Welcome to you all, and I hope the sun is not too strong… But God is great, and he will accompany us. Thank you for your presence!
[Greeting from the Undersecretary of State at the Presidency of the Council of Ministers, Alfredo Mantovani, and testimony from Paola Clericuzio, of the San Patrignano Community]
Dear brothers and sisters, good morning and welcome!
I thank those who have made this meeting possible, which in many ways brings us to the heart of the Jubilee, a year of grace in which dignity, too often diminished or denied, is recognized to everyone. Hope is a word rich in history for you: it is not a slogan, but light rediscovered through great work. I would like to repeat to you, then, that greeting that changes the heart: peace be with all of you! On Easter evening, Jesus greeted the disciples closed in the Upper Room in this way. They had abandoned him, they believed they had lost him for ever, they were fearful and disappointed, and some had already gone. It is Jesus, however, who finds them, who comes looking for them again. He enters behind closed doors into the place where they are as if buried alive. He brings peace, he recreates them with forgiveness, he breathes on them: that is, he infuses the Holy Spirit, who is the breath of God in us. When there is no air, when there is no horizon, our dignity withers. Let us not forget that the risen Jesus still comes and brings his breath! He often does so through the people who go beyond our closed doors and who, despite all that may have happened, see the dignity we have forgotten, or that has been denied to us.
Dear friends, your presence here is a testimony of freedom.
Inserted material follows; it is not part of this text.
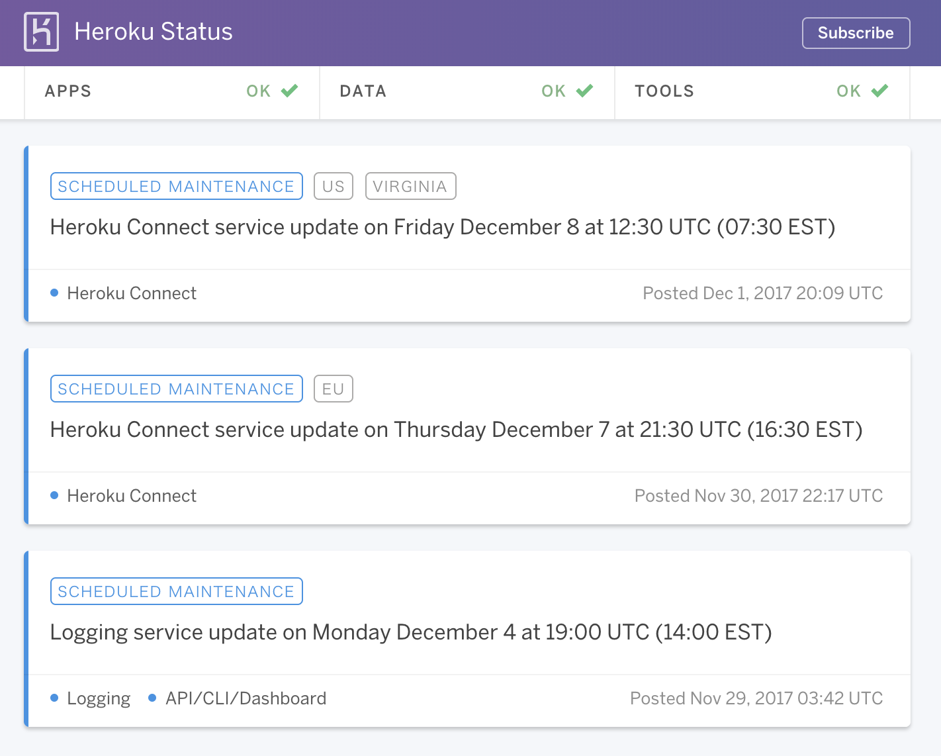Switch to the APPS status section
This screenshot has height=756, width=941.
pos(68,91)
I remember that when Pope Francis used to enter a prison, even on his last Holy Thursday, he always asked himself that question: “Why them and not me?” Drugs and addiction are an invisible prison that you, in different ways, have known and fought, but we are all called to freedom. As I meet you, I think of the abyss of my heart and of every human heart. It is a Psalm, that is, the Bible, that calls the mystery that dwells in us an “abyss” (cf. Ps 63:7). Saint Augustine confessed that only in Christ did the restlessness of his heart find peace. We seek peace and joy, we thirst for them. And many deceptions can delude and even imprison us in this quest.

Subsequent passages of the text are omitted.